Provided records -
=== Section Start ===

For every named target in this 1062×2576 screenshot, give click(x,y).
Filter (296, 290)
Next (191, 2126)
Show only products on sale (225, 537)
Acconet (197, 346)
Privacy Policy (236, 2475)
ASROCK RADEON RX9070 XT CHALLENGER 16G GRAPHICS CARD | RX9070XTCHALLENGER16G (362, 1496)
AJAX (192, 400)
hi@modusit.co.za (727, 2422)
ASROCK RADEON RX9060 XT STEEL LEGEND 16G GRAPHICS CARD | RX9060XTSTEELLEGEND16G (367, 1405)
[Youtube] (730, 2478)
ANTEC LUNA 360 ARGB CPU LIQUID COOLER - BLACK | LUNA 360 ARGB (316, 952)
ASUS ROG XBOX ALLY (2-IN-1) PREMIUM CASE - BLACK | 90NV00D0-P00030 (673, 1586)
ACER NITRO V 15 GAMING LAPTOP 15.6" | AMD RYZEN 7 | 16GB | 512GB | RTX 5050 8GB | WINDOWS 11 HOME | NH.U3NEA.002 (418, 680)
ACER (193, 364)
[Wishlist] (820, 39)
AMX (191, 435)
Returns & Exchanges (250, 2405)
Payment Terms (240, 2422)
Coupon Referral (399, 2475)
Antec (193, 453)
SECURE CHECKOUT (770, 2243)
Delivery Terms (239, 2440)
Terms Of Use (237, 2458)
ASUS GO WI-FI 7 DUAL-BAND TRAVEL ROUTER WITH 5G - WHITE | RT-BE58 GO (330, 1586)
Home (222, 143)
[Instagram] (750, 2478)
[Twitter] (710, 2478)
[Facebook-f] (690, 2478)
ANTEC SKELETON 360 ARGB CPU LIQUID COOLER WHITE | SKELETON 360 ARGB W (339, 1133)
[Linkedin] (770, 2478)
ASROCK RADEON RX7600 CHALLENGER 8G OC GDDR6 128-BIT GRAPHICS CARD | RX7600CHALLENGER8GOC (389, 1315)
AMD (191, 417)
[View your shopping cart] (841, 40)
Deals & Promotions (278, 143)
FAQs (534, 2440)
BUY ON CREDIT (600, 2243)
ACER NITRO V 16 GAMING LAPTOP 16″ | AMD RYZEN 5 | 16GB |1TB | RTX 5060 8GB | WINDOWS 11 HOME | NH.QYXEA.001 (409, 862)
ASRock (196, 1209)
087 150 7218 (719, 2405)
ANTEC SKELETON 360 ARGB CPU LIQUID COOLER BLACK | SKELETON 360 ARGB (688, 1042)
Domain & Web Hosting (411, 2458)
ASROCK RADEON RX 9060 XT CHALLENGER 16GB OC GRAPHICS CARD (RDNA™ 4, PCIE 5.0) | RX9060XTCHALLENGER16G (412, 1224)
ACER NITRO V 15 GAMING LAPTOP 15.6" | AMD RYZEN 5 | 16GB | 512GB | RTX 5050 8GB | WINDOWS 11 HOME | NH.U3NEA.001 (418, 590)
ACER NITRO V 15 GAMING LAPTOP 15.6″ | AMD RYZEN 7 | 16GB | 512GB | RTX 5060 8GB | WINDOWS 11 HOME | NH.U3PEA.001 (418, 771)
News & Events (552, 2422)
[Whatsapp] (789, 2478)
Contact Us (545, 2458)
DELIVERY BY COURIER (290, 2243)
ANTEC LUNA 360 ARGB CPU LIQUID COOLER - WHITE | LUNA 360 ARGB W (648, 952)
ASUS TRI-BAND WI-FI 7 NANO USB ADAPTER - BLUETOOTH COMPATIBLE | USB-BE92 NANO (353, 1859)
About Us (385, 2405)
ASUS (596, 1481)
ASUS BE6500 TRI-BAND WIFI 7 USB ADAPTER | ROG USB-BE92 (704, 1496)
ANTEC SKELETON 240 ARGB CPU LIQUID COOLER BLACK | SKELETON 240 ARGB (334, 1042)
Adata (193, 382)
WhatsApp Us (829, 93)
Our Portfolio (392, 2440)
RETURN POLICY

=== Section End ===

Aim of the task - Would you please return every line in the listing where "SKELETON" shows up?

Response box -
ANTEC SKELETON 360 ARGB CPU LIQUID COOLER WHITE | SKELETON 360 ARGB W (339, 1133)
ANTEC SKELETON 360 ARGB CPU LIQUID COOLER BLACK | SKELETON 360 ARGB (688, 1042)
ANTEC SKELETON 240 ARGB CPU LIQUID COOLER BLACK | SKELETON 240 ARGB (334, 1042)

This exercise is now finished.